Task brief
Your output should be an exact copy of the records, with no pictures in it.

Records to use
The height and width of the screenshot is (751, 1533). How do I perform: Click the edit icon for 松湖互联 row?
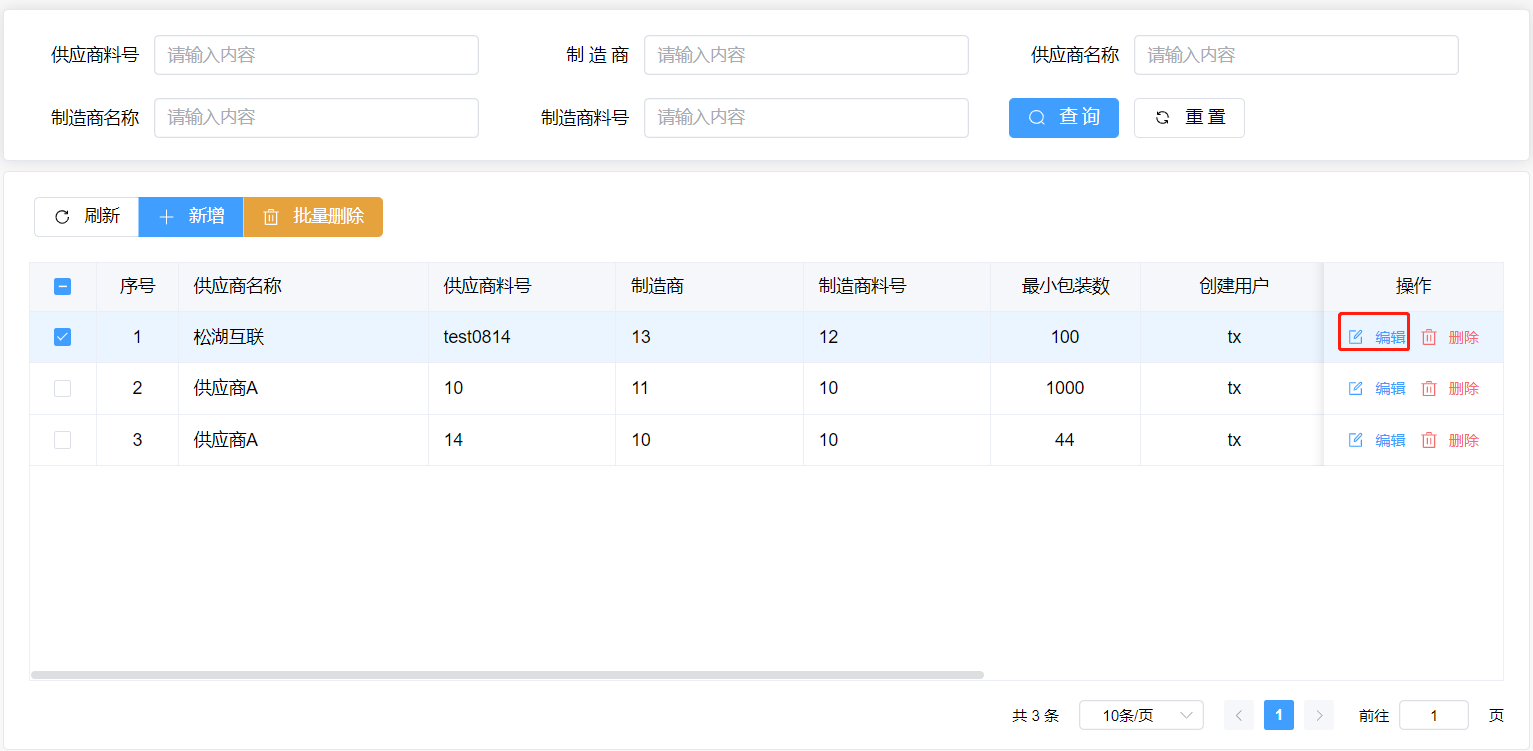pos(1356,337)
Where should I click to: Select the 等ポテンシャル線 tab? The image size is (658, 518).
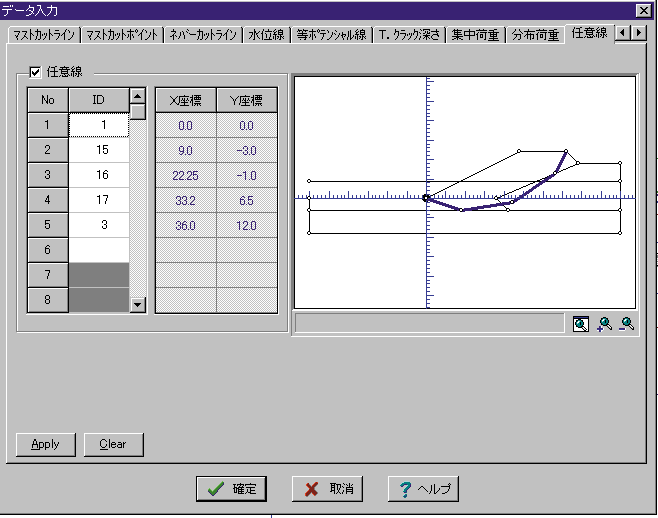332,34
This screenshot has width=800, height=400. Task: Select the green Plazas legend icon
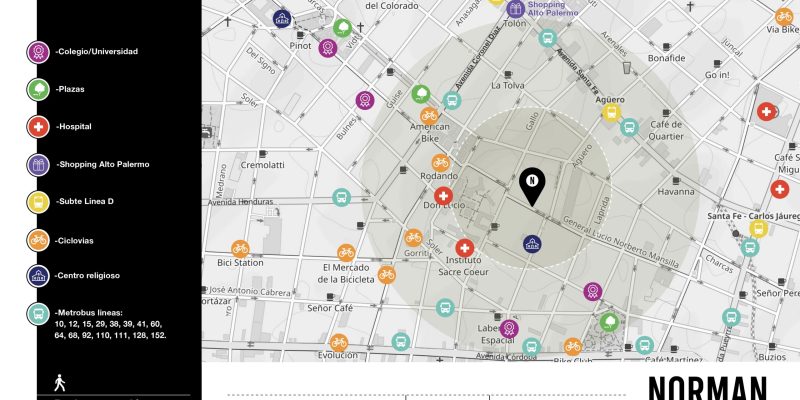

Written solution
The height and width of the screenshot is (751, 1533). How do I perform: Click the edit icon for 松湖互联 row?
pos(1356,337)
Where should I click to: Select the 等ポテンシャル線 tab? The image size is (658, 518).
332,34
This screenshot has width=800, height=400. Task: Select the green Plazas legend icon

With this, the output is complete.